ハイドロリリース(筋膜リリース)とは
ここ数年の間、医療機器と技術の進歩により、より細部まで観察できる超音波(エコー)検査が登場するようになりました。ハイドロリリースとは、画像を見ながらリアルタイムで筋膜や周辺組織の状態を調べながら、筋膜へピンポイントに薬液を注入し、筋膜の癒着を剥がす方法です。近年の研究によりますと、筋肉の凝りや疼痛(とうつう)といった症状は、筋膜の癒着が関係していると考えられています。
ハイドロリリースを行うことで、筋膜の癒着で妨げられていた筋肉の動きが回復されるため、痛みやこりなどの症状の改善に期待できます。さらに最近では、神経の癒着を剥がすことで痺れが解消できるという効果も報告されています。
当院では、従来の治療方法ではなかなか改善されにくかった痛みやこり、痺れなどを対象にした、ハイドロリリースを行っています。お悩みでしたらお気軽にご相談ください。
従来の局所注射との違い
痛みなどの症状が起きている部位への局所注射は、鎮痛剤や麻酔薬などを用いて、その薬剤の効果によって痛みを治していきました。一方、ハイドロリリースの場合は、症状を引き起こしている筋膜・神経の癒着を剥がすために行うため、少量の麻酔薬が入った生理食塩水を注入しています。麻酔薬が血管内に入りショックが起きるなどのリスクはほとんどありませんので、ご安心ください。

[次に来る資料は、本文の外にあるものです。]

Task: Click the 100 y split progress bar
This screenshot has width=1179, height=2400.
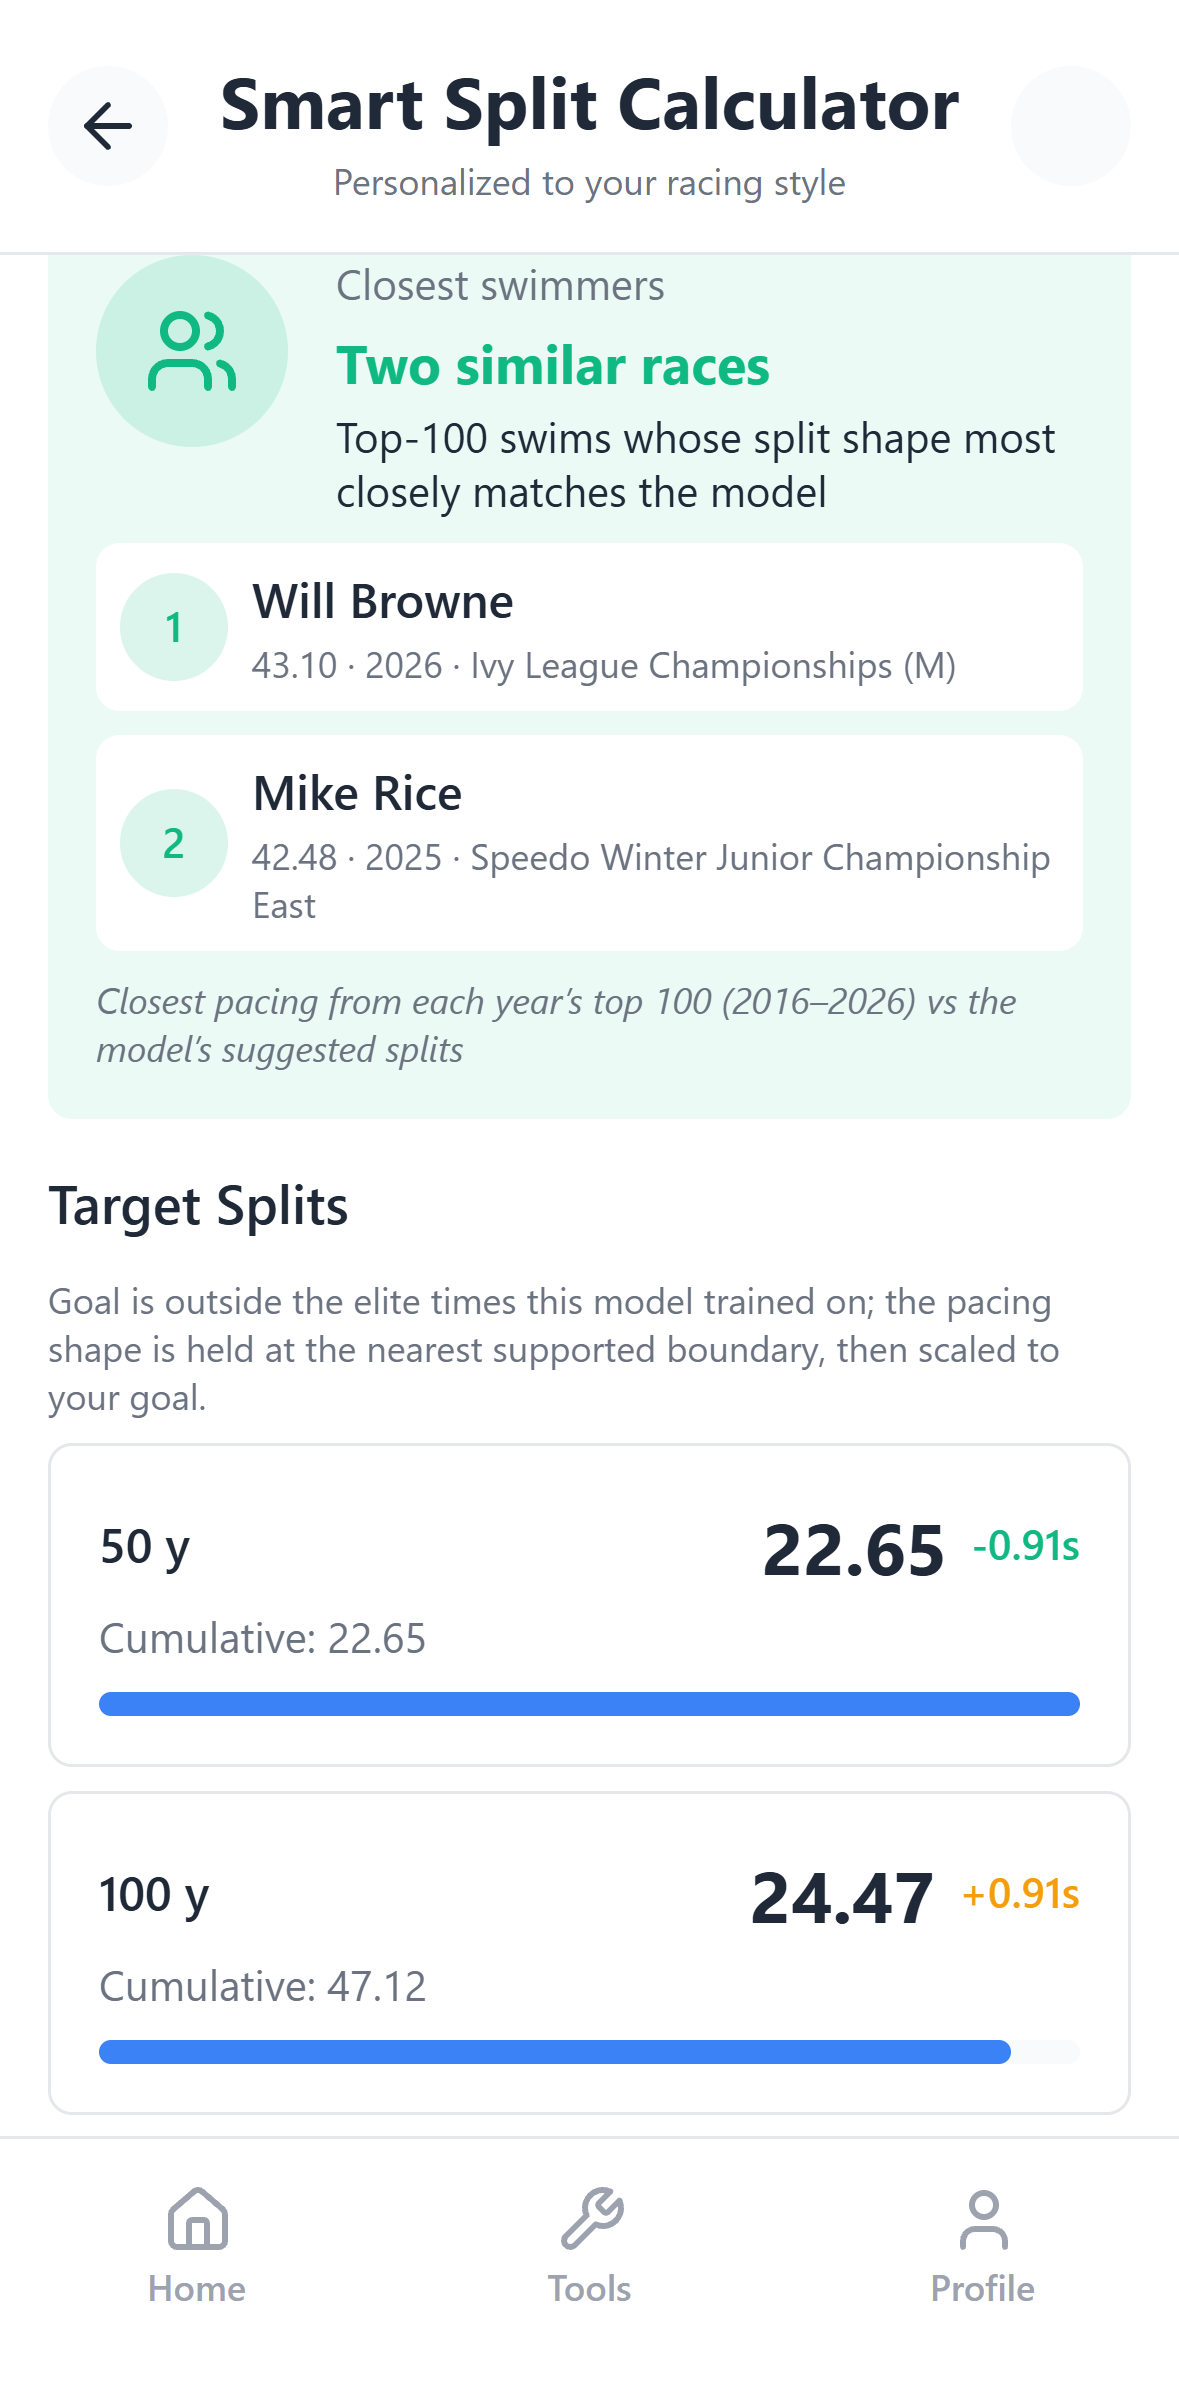Action: 589,2051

また、局所注射の場合は、薬剤の効果が切れると症状の再発が起きてしまいますが、ハイドロリリースの場合は、痛みを引き起こす癒着が解消できるため、効果が長く続きやすい傾向にあります。
ハイドロリリースの方法
「トリガーポイント」とは、こりや痛み、痺れなどを引き起こしている部分のことです。
このトリガーポイントに筋膜や神経、しこりの癒着などが起きることで、症状が現れます。

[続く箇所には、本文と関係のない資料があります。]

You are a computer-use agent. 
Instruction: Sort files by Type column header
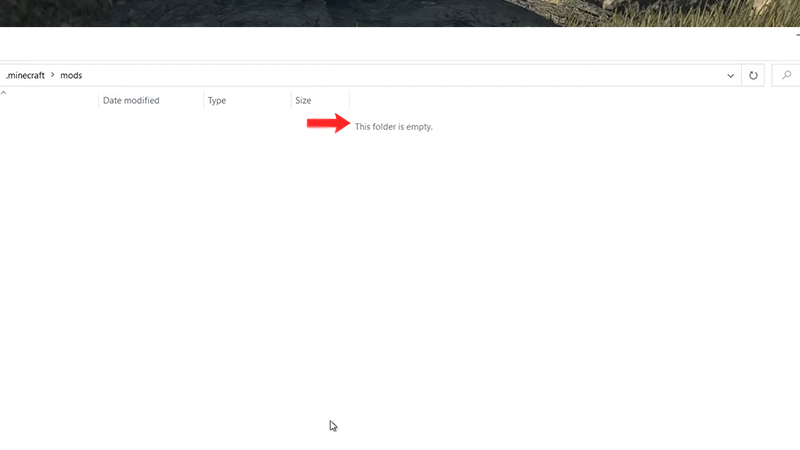(x=217, y=101)
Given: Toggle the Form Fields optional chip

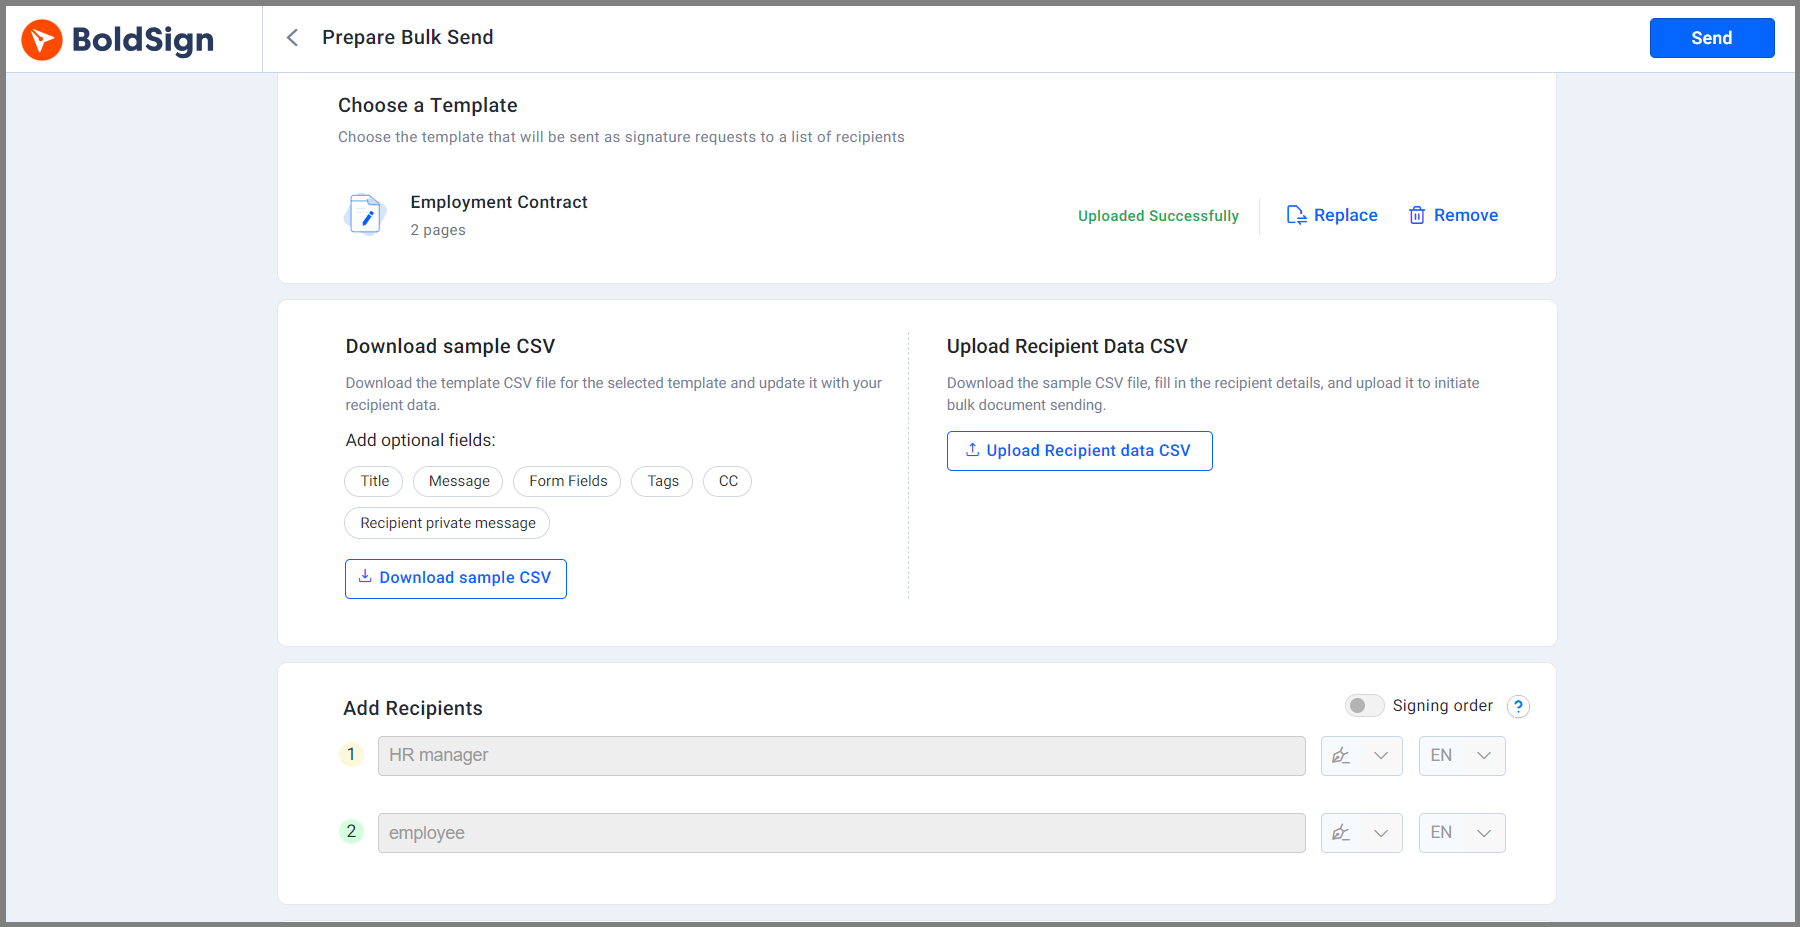Looking at the screenshot, I should point(567,481).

ハイドロリリースでは、超音波検査で筋膜の状態をリアルタイムで見ながらトリガーポイントに直接ピンポイントに注射し、症状を引き起こしている癒着やしこりを解消していきます。
筋膜について
筋膜とは、筋肉の表面や1つ1つの筋線維をはじめ、骨、内臓、血管、神経など、全身のあらゆる組織とつながっている膜です。筋膜の役割はたくさんありますが、大きく分けると「姿勢の維持」「各組織の保護」「力の伝達」の3つになります。
姿勢の維持
全身のあらゆる組織とつながっている筋膜の張力は、姿勢の維持において役立っています。筋膜の張力のおかげで、同じ姿勢を取り続けることができています。
各組織の保護
身体を動かすことで各組織が擦れ、摩擦によるダメージが起きないよう、筋膜は守る役割を担っています。
力の伝達
筋線維を支えることで特定の腱や筋肉が出した力を、筋膜とつないでいる腱や筋肉にも伝えています。筋膜は全身の組織をつなぐネットワークとしての役割を担っているため、スムーズに力の伝達を行う上で欠かせません。
敏感な感覚を持つ筋膜
筋膜には、筋肉の数倍以上もの感覚受容器があると言われています。そのため、痛みなどの情報を敏感に感じ取ります。痛みは、「これ以上姿勢を悪くしないでください」「身体に負担がかかっていますよ」という身体からのサインです。身体からのメッセージを無視して悪い姿勢や動作を続けてしまうと、筋膜の癒着やしこりができ、以下のような機能異常が発生してしまいます。
筋膜が機能異常を起こすメカニズム
筋膜は網のような構造をしている線維です。人の動きに合わせて伸び縮みをしています。同じ姿勢を維持し続けると一部が伸び切る、または縮み込むようになるため、痛みなどが現れてしまいます。それが何度も起こるとそのまま固まってしまい、慢性化したこりを抱えた身体になってしまいます。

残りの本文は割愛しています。